Saturday, December 4, 2010

Smallville - "Luthor"

     Going in, I knew that this week's episode of Smallville, titled "Luthor", would feature the return of John Glover as Lionel Luthor, but I wasn't sure what that meant for the series or the plot.  I have long missed the complicated, often villainous, Lionel.  His untimely death mid-season years ago was hard to take, and I have wished for his comeback ever since that day.  Now that it's hear, I'm not sure this was the best Smallville episode.  It wasn't bad, but I was expecting more.  Hopefully, we'll get it when Lionel returns again early next year.

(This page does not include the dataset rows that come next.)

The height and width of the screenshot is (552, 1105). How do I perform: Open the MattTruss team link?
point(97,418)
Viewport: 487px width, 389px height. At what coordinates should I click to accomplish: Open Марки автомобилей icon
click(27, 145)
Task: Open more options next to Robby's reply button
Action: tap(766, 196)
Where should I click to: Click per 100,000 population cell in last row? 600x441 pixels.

     Lionel himself was as brilliantly performed as he ever was.  Glover still inhabits the character like skin.  The alternate universe premise, though, is tired.  How many shows have used it over the years?  I get it; we get to see a favorite charcter in an evil incarnation.  In this case, there was also the nature vs. nurture argument, and once again glimpsing how Clark (Tom Welling) could have ended up evil if he was raised differently.  In Clark's case, we've already seen it before enough time that this was far from novel.  What was strange, as compared to most alternate universes in screen and literature, is that Lois (Erica Durance) and Oliver (Justin Hartley) seem to be the same people on both sides of the mirror.

     How big a presence the Luthor name will be in the final season of Smallville has been a topic of much debate among fans.  Obviously, for anyone who cares about the Superman character, Lex Luthor is the ultimate foil.  The character was so wonderfully handled on this series by Michael Rosenbaum, and the actor's reluctance to return has caused grief.  The show's writers have kept things under wraps, but a number of possibilities are brewing.  Tess (Cassidy Freeman), though not a surprising revelation, is fully out as a Luthor family member.  The alternate Lionel, still living long after he died off in the show's normal universe, secretly crossed over, unnoticed by the other characters.  He will be featured in at least one more episode early next year, the season's 13th, which also boasts returning former series stars Annette O'Toole and Allison Mack, according to the imdb page, even though there is no title assigned yet.  Additionally, a young reborn clone of Lex named Alexander is apparently grown and on the loose.  When he is next seen, will he be played by Rosenbaum, as fans long for, or someone else?

     The only character that got serious development this week was Tess.  Her secrets have been exposed to Clark, and although the beginning of the episode, when he initially found out, felt awkward and out of character for them both, the resolution at the end was sweet and true.  I am an ardent fan of Tess, and if anyone could succeed Rosenbaum, as regretable as it is that he needed a fill-in, it's Freeman.  Her struggle with humanity and moral goodness mirrors Lex's own, but unlike him, she seems to mostly be winning hers.  Her inclusion at Watchtower was one of the most emotionally rewarding of the series, and her final season arc has been fantastic.  I can't wait to see how it ends, and how the return of other Luthors will affect her.

     As final seasons go, this one has had far more hits than misses (this week's episode leaning slightly towards hit, despite its problems, because of what it set up), and I believe the series is having one of it's strongest years yet.  Smallville's fall finale will be next Friday night, and will feature many recurring characters including Cat Grant (Keri Lynn Pratt), the not-dead Slade Wilson (Michael Hogan, bringing back the eyepatch again, as he did in Battlestar Galactica), Stargirl (Brittney Irvin), Hawkman (Michael Shanks), and Black Canary (Alaina Huffman).  Plus, this week's Entertainment Weekly showed a picture from the episode with Clark on bended knee to Lois, holding a ring.  It will surely be amazing, and you won't want to miss it.

     Smallville airs Friday nights at 8pm on the CW.